Re: Rashid Khalidi, a Palestinian-American historian of the Middle East and the Edward Said professor of Arab Studies at Columbia University.  

... With Trump preparing to enter the White House, the Palestinians must put their differences and divisions aside and formulate a new strategy to remind the world about their ordeal.

“As long as the Palestinian national movement is in its current state of disarray, I don’t think we can expect any significant change,” Khalidi said.

He referred to the division between Fatah and Hamas, which, he said, were two completely stagnant movements with huge patronage operations, providing employment and security to hundreds of thousands of people but “probably unrepresentative” to most Palestinians.

“They (Fatah and Hamas) have no strategy: No strategy for the liberation of Palestine, no strategy for challenging the (Israeli) occupation, no strategy for a diplomacy nor for resistance,” Khalidi pointed out.

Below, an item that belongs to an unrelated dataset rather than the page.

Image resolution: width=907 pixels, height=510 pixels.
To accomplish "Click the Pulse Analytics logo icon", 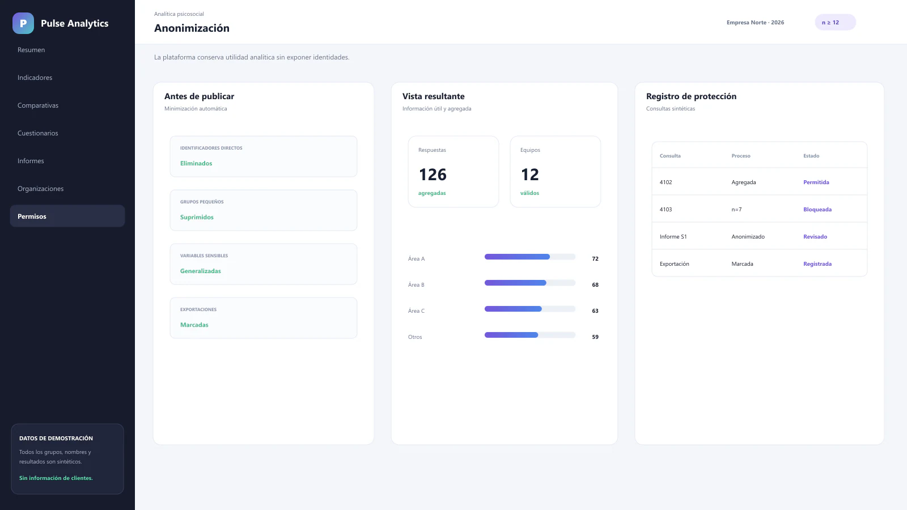I will (x=23, y=23).
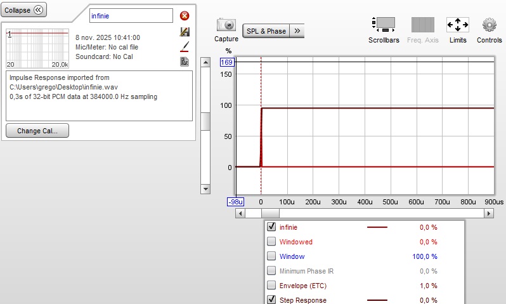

He blamed both the Palestinian Liberation Organisation (PLO) and Hamas for pursuing respectively in the 1970s and in the 1980s “a narrow or more diplomatic-based strategy focused on two-state solution to which both of these parties are completely committed blindly” while most Palestinians understand that it is very unlikely there will be a Palestinian state.

“The two leaderships are too blind and too unwilling to admit that everything they are doing and have been doing is probably mistaken,” Khalidi noted. “We are in a trap. Our Palestinian leadership has led us blindly not intentionally into that trap.”

A new paradigm is needed, he said, emphasising that it was up to the Palestinians — not Trump — to figure out a strategy, change the status quo and say what they want and what they are going to do with the Israelis and the occupation. ...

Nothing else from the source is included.